First and foremost, let’s discuss faith. I am not religious. I do not attend any services for any faith. I do not particularly believe in any one religion, though my upbringing included efforts by my parents in the Anglican Church here in Canada, and my vocabulary includes those default reactions that show I was brought up in some approximation of the Christian faith. I am very likely to take the lords name in vain when I kick something hard by accident, for example.
Krell is devout in a way that impacts every facet of his life. One aspect of fantasy literature that I adore is the absolute certainty that people would have about divinity; the gods are provably observably real. I envy that certainty, I suppose, and if that were how our world operated then I would absolutely be a man of faith. In fact, people like me … atheists probably? I can be very spiritual and philosophical at times, so maybe that isn’t the right word to describe me. Either way, this “I don’t believe in supreme deities” position would be utter madness in such a world. Anytime I read a story where a character does not believe in the gods in a fantasy world, I am immediately broken out of my suspension of disbelief.

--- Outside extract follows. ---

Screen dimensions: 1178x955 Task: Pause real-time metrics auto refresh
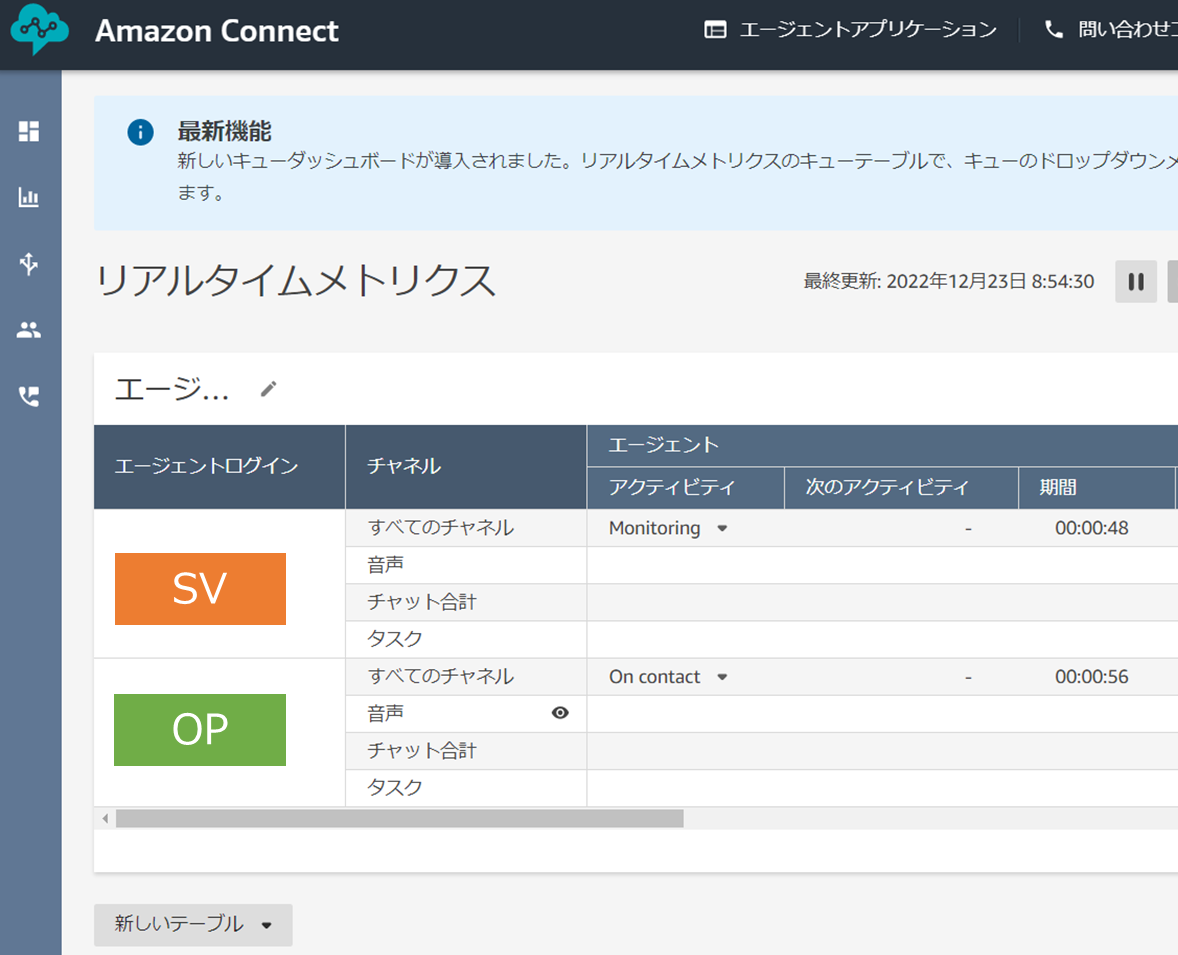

I started writing a quick aside talking about religion and my beliefs here, and it became a whole blog post itself. TLDR; You’re religious? Great – you do you, and I’ll do my best to not do anything objectionable, because I want to be a good person. I don’t always succeed, but I always try.
The second major difference is how driven Krell is. This comes up in the series multiple times, but he is always striving to better himself. To grow stronger. To master magic. To learn courtly graces and table etiquette. To learn everything and anything that can help him survive the storm he’s being thrown into, because paladins die young, and for stupid reasons. If ReckNor called him then there must be a terrifying reason for it, some power that Krell will need to stand against, and he knows it will kill him if he isn’t the strongest, most capable version of himself that he can be. And even then, it still might kill him.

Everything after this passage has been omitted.